What is being asked
For the entries below, say how many lines hold the word "agent", with the number as the only reply.

[Opening Records provided section]

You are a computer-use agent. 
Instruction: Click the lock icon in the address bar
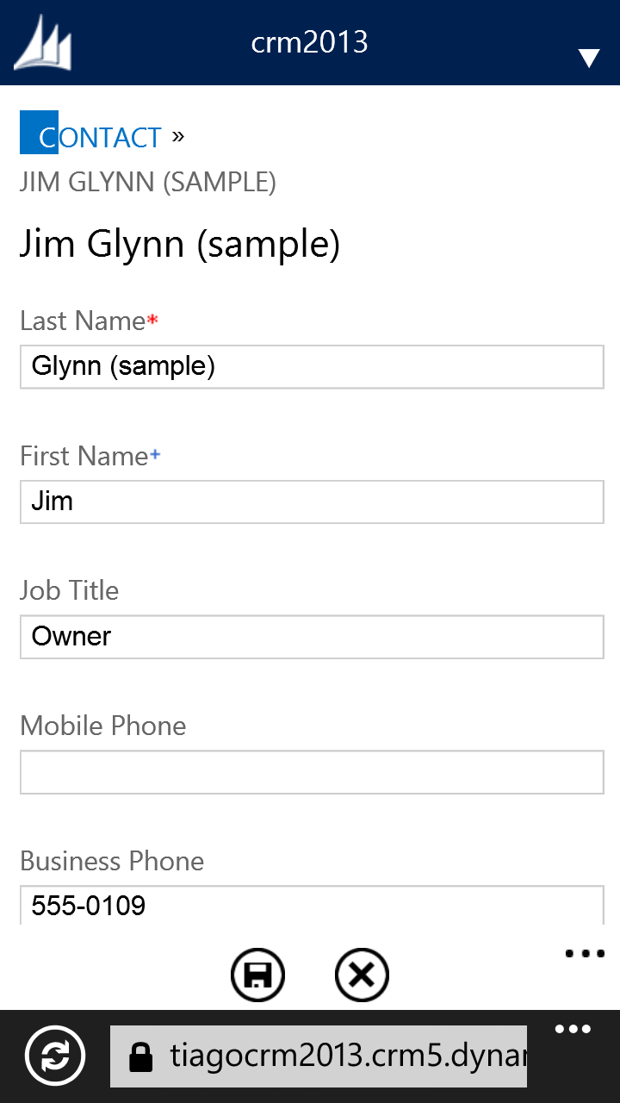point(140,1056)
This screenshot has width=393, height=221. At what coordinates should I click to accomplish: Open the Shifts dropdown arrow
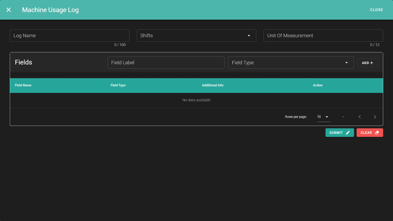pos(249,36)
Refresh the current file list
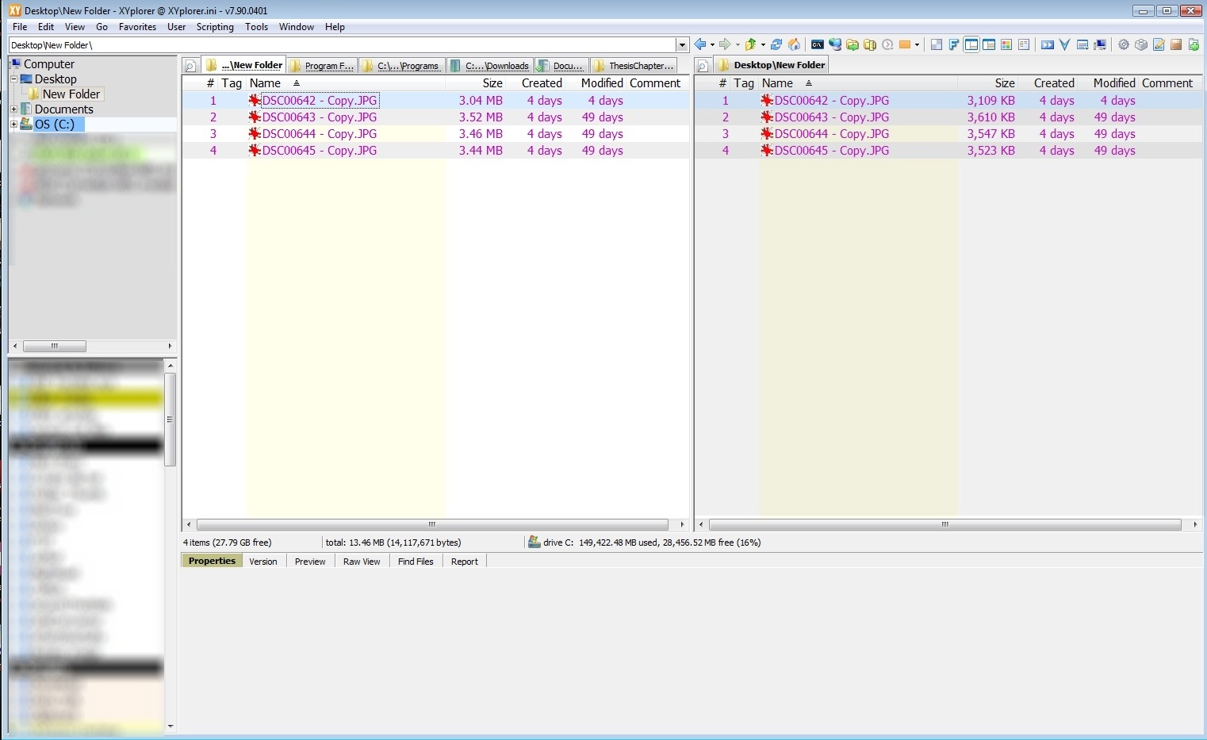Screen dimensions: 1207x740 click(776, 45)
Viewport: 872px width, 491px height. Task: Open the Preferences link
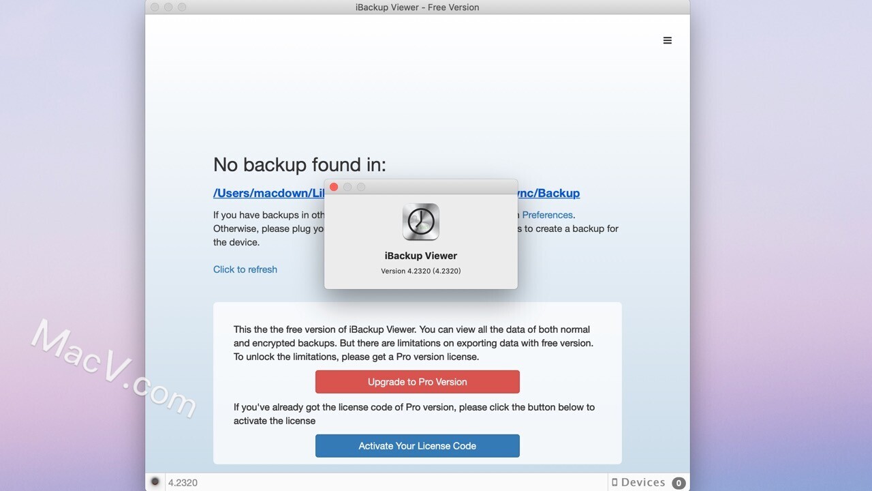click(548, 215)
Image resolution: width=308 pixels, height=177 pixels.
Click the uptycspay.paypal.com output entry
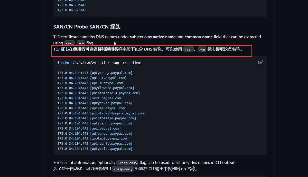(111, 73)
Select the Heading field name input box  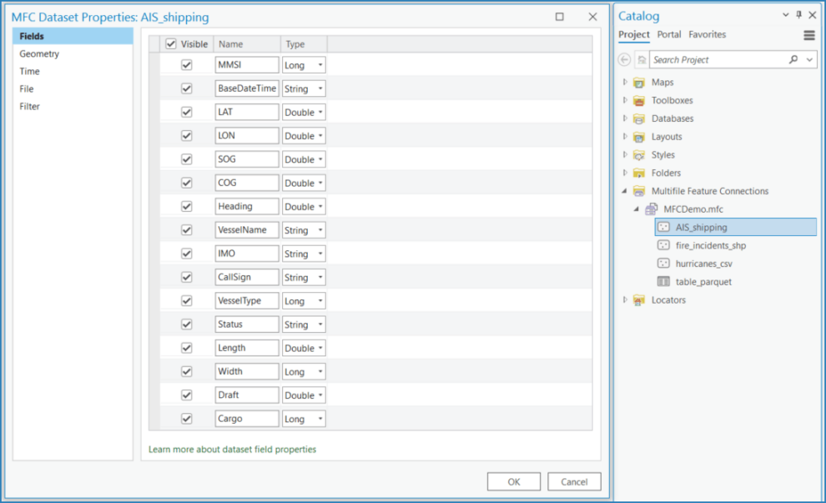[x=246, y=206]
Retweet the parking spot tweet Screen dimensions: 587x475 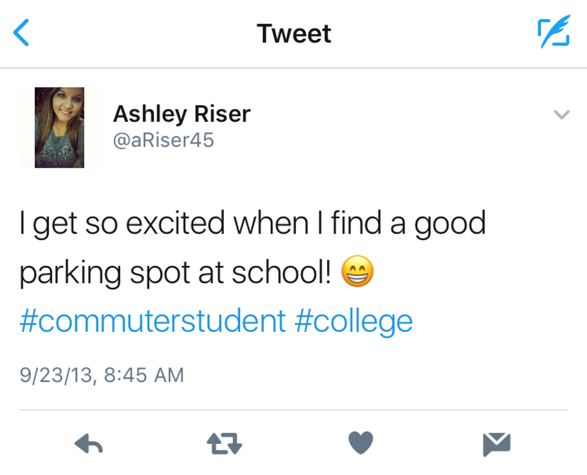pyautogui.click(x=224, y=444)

[Closing Records provided section]
[Opening Records provided section]

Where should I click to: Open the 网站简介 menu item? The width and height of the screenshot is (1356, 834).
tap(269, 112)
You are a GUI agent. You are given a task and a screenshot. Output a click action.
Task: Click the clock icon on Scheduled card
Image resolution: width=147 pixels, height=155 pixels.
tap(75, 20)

[Closing Records provided section]

Result
2